Problem =>
In the entries below, find the line with "Where should I" and transcribe it and every line after it exactly, through the last line, without pictures.

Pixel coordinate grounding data
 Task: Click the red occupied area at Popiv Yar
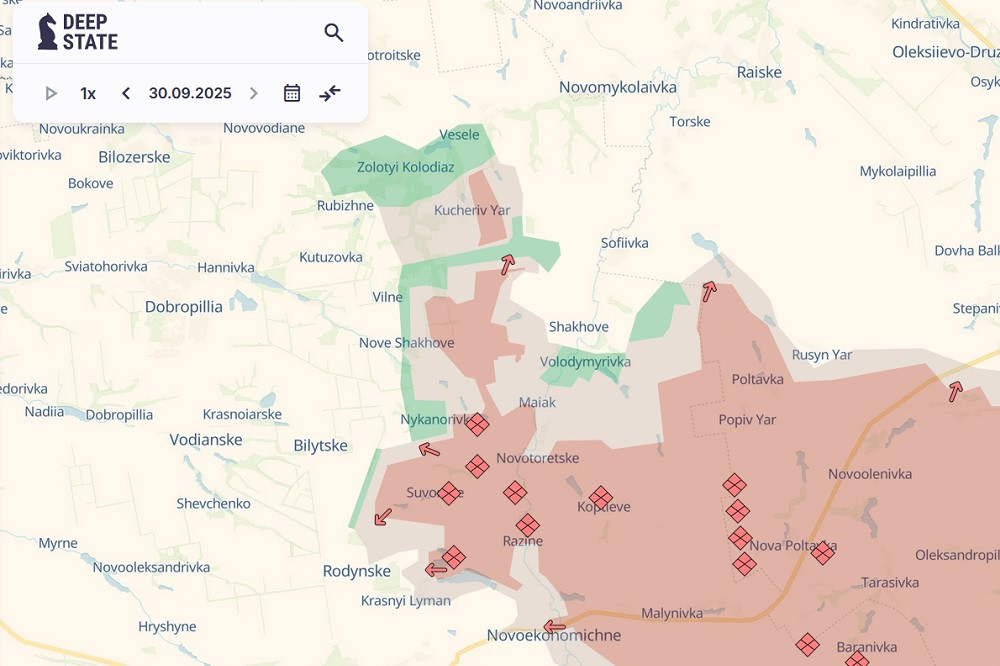(747, 420)
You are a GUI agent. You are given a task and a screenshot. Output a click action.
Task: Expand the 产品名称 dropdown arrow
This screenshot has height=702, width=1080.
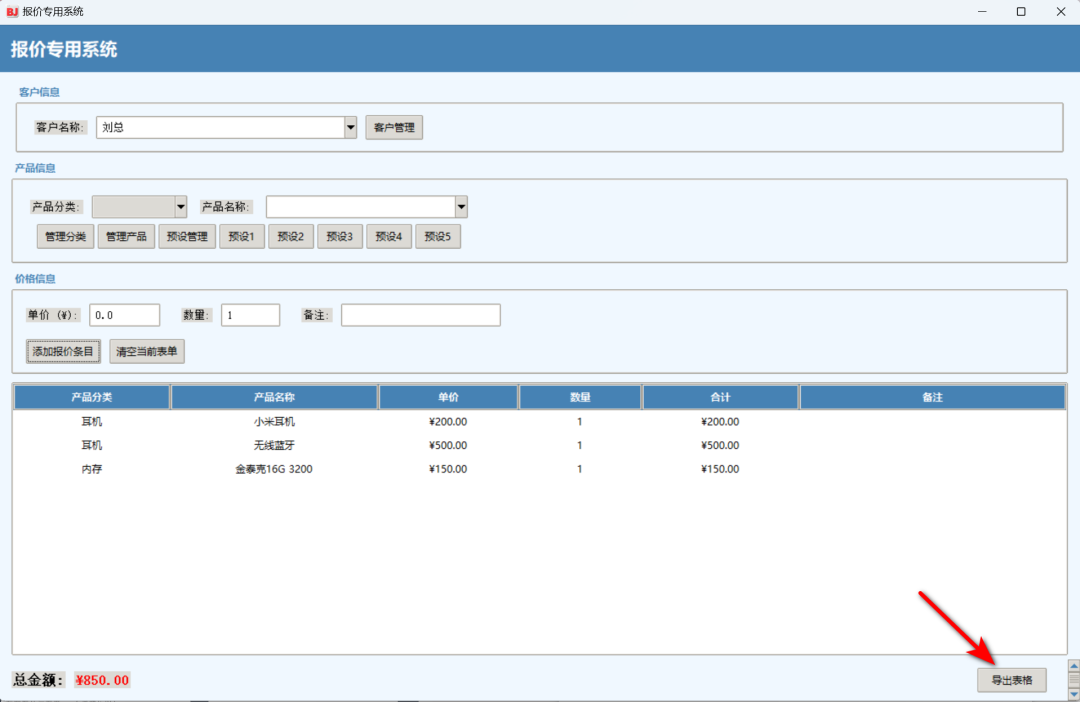click(x=461, y=207)
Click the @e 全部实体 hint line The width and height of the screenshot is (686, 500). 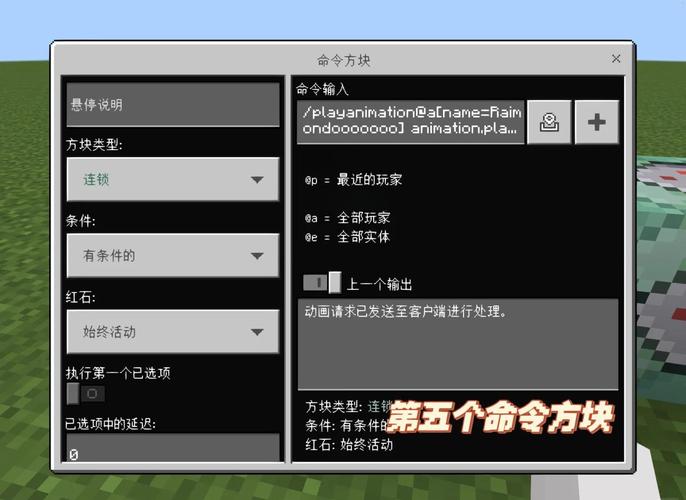[348, 237]
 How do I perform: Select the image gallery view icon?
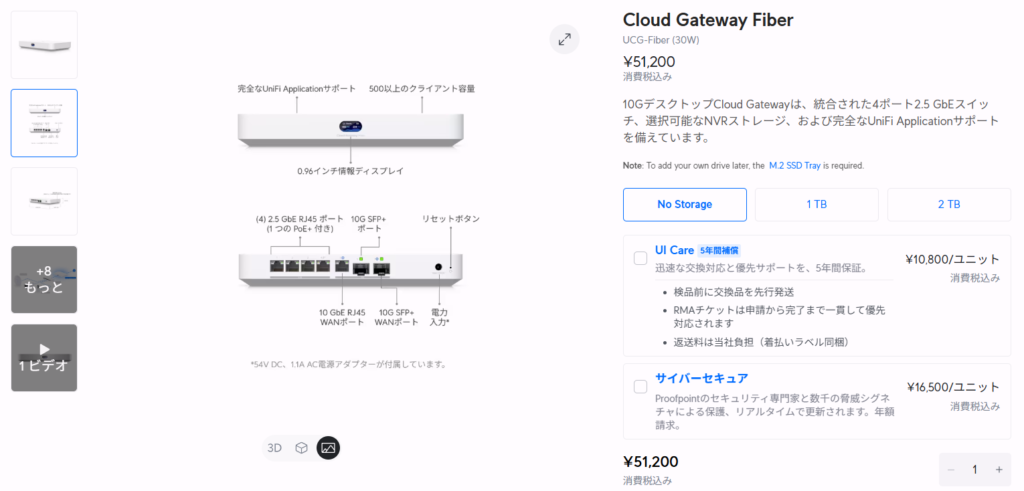pyautogui.click(x=328, y=448)

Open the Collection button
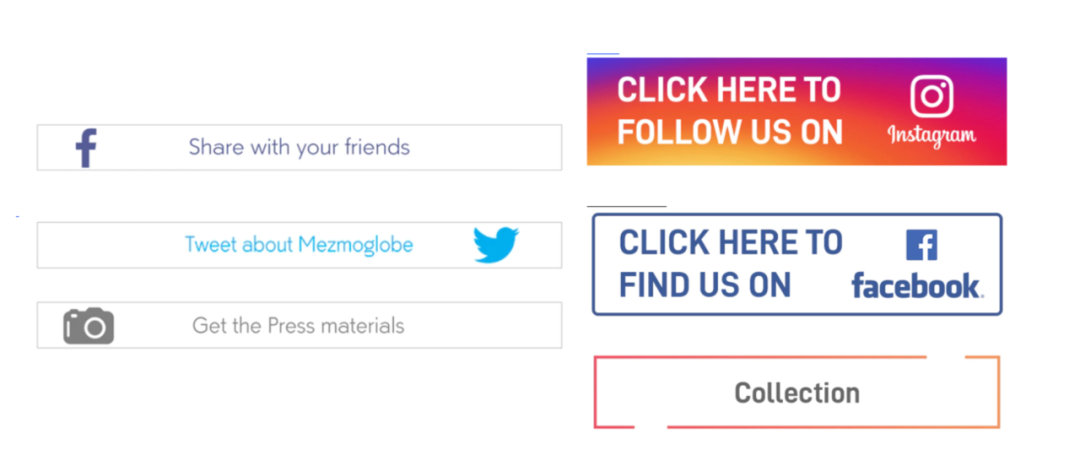point(797,392)
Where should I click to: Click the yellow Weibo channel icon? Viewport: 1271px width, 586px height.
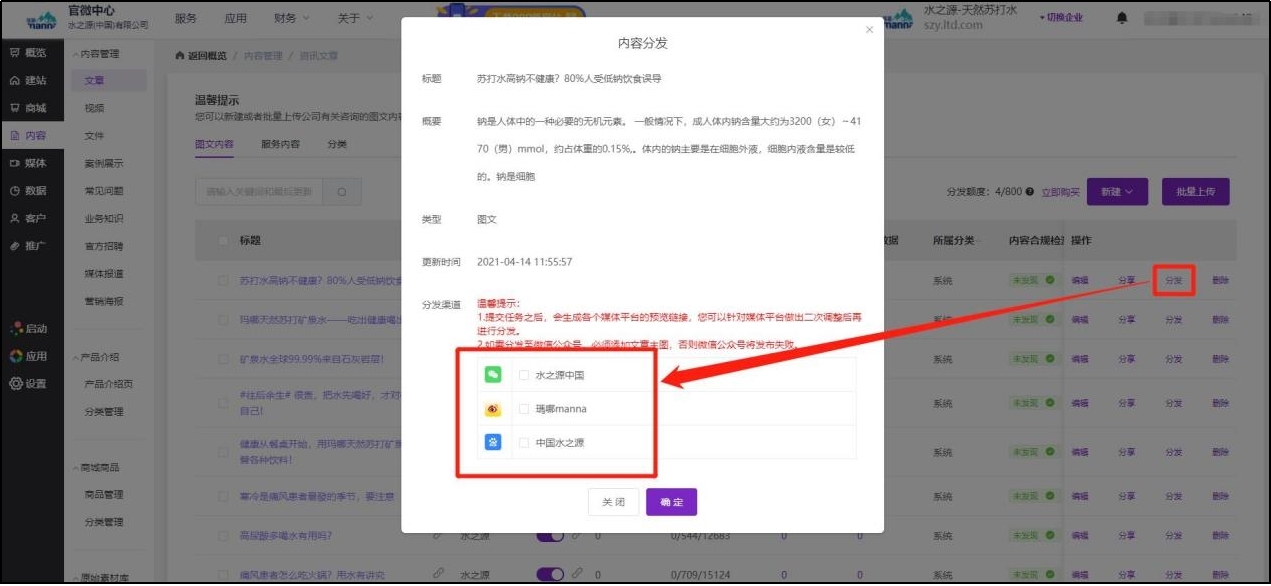coord(492,409)
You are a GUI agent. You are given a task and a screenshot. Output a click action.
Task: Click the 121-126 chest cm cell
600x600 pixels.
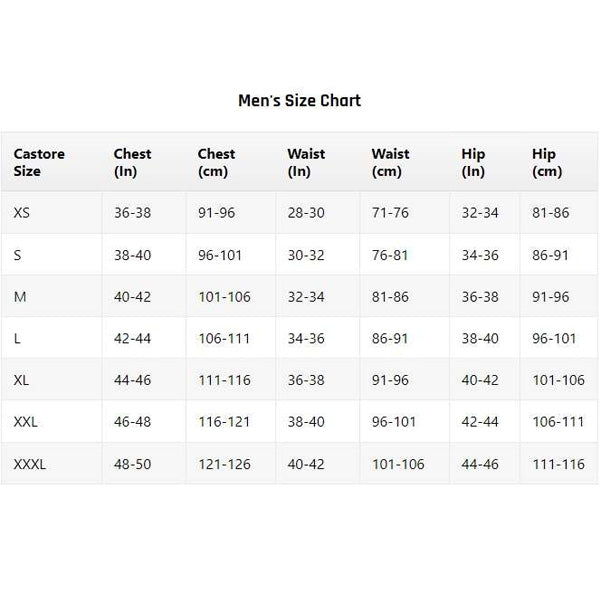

Solution for this task =>
Where should I click to: Click the yellow Weibo channel icon? Viewport: 1271px width, 586px height.
coord(492,409)
You are a GUI agent. You are given a task and a screenshot. Output a click action.
Task: Click the 121-126 chest cm cell
600x600 pixels.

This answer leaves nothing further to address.